━━ DATASET RECORDS

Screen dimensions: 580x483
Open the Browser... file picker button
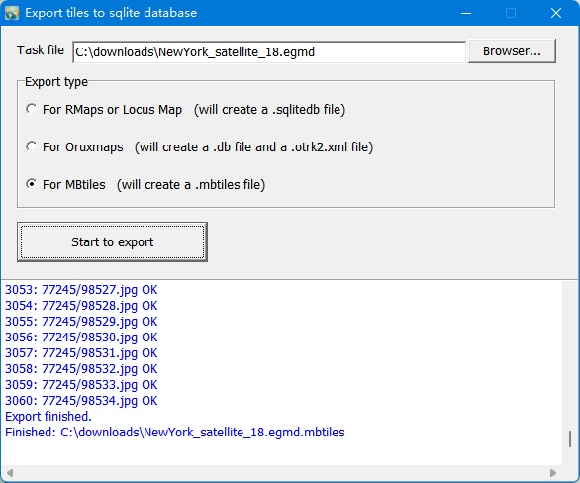[512, 51]
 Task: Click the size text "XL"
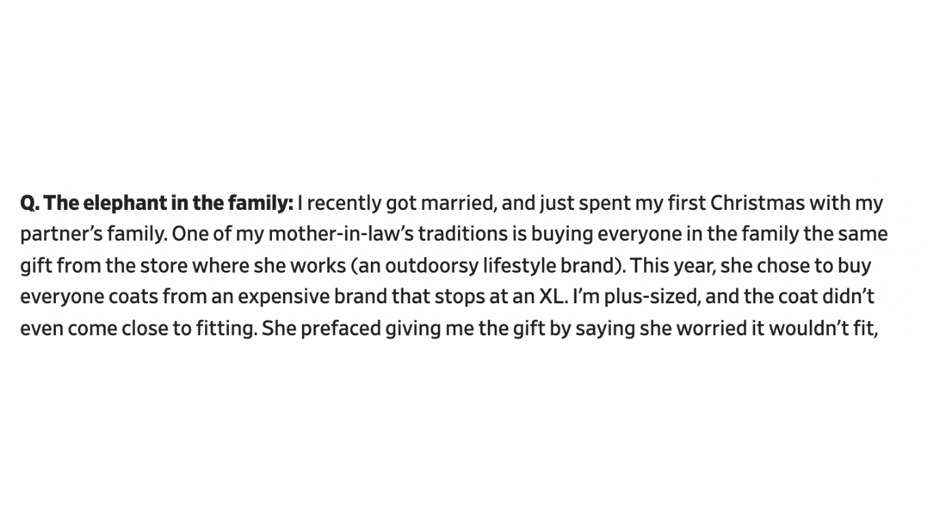coord(552,297)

━━━━

• REQUIREMENTS:
Rewrite all of the entries above, requests included, and shift every number in the coordinate answers by -30. Leave the pictures out.

• SOLUTION TO THIS EXERCISE:
Screen dimensions: 580x483
Open the Browser... file picker button
[482, 21]
 Task: Click the size text "XL"
coord(522,267)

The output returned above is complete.